» WHAT YOU NEED TO DO
Return, exactly as written, the line containing "Image resolution: width=1389" and every line after it to the end of the records below, with no pictures.

» PROVIDED MATERIAL
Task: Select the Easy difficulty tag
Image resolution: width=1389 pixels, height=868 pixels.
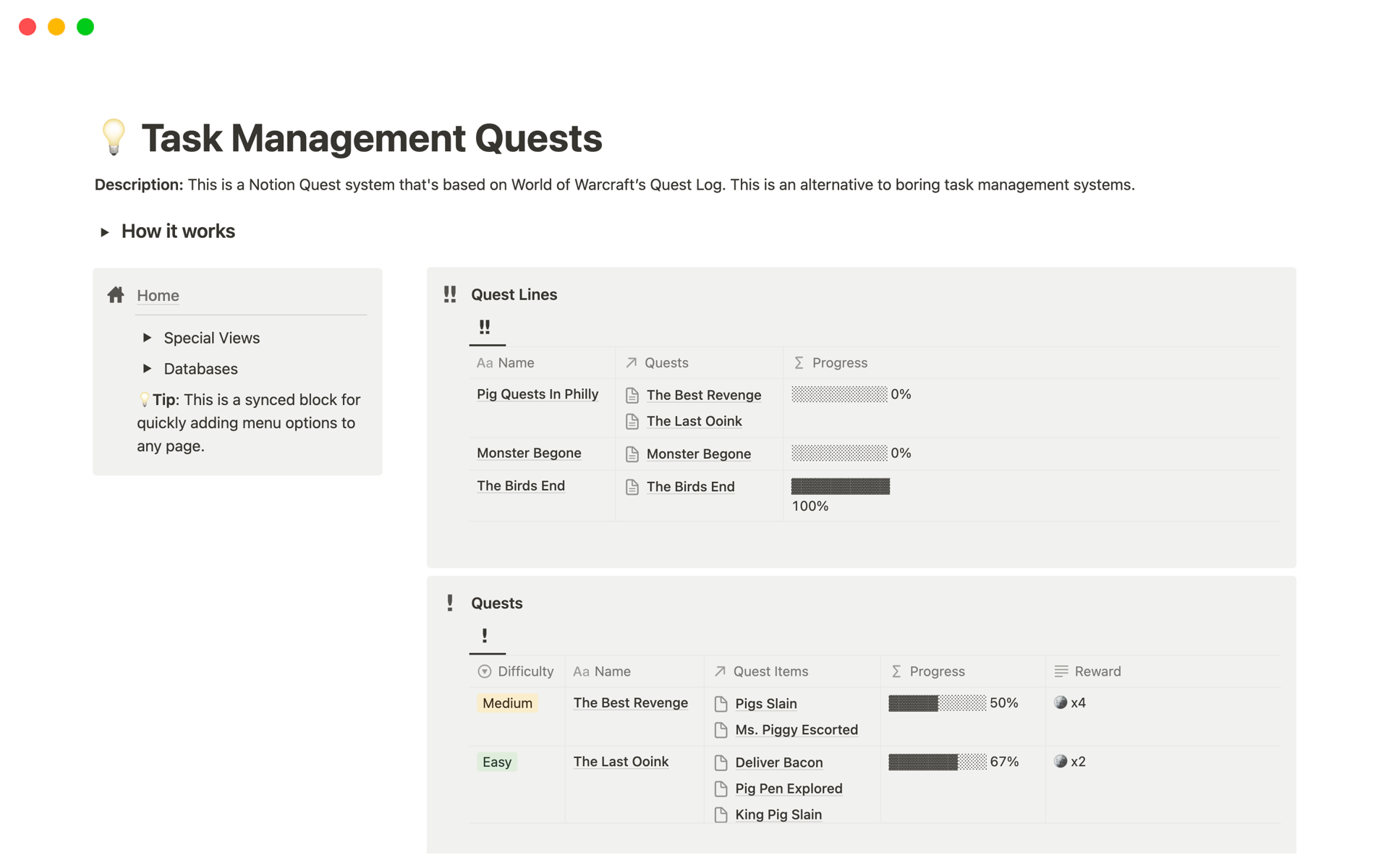Action: pyautogui.click(x=497, y=762)
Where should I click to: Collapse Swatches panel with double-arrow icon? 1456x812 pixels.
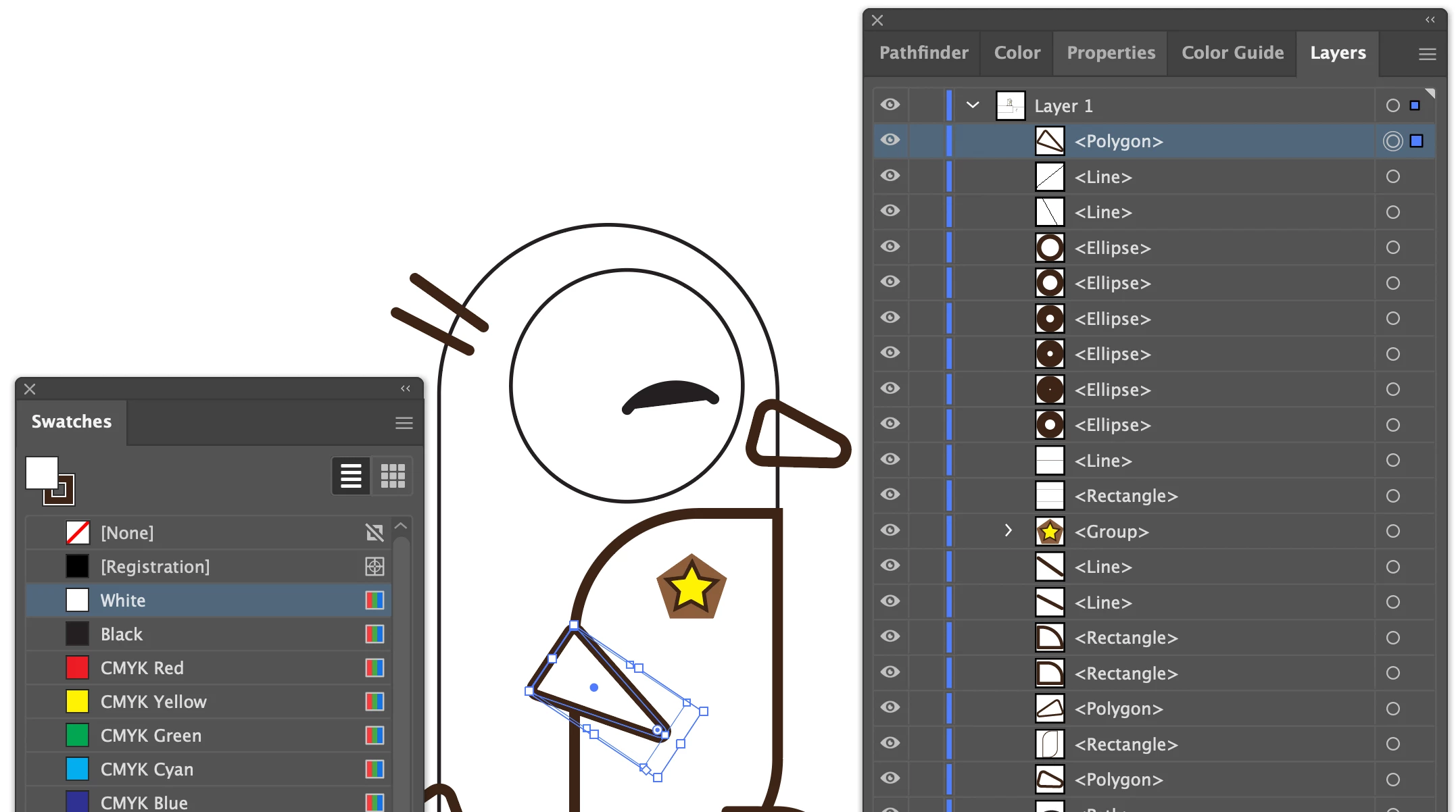[406, 388]
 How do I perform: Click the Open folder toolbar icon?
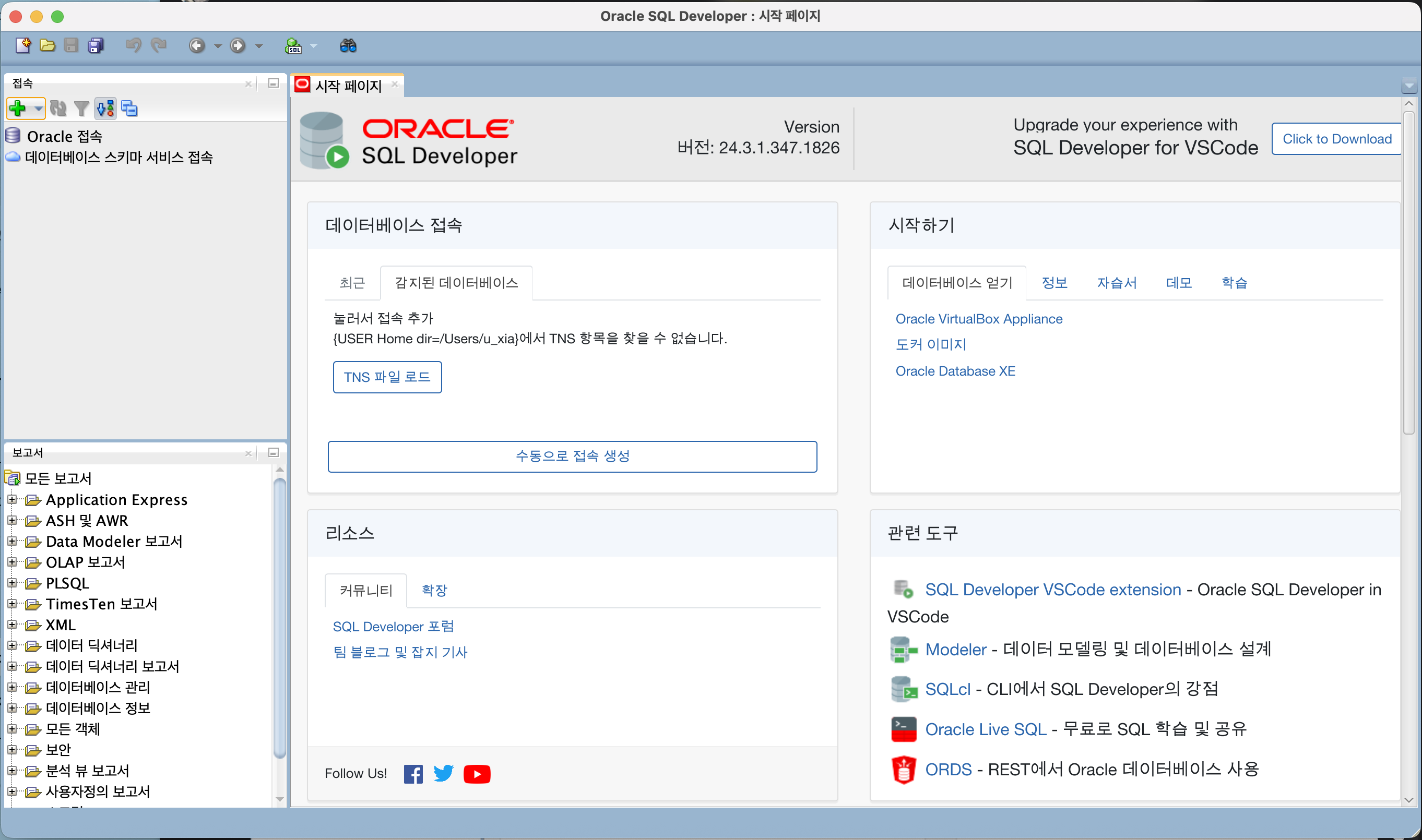click(x=48, y=45)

» WRITTEN ANSWER
Image resolution: width=1389 pixels, height=868 pixels.
Action: pyautogui.click(x=497, y=762)
Where should I click to: Collapse Swatches panel with double-arrow icon? 1456x812 pixels.
[406, 388]
 How do I perform: Click the Open folder toolbar icon?
click(x=48, y=45)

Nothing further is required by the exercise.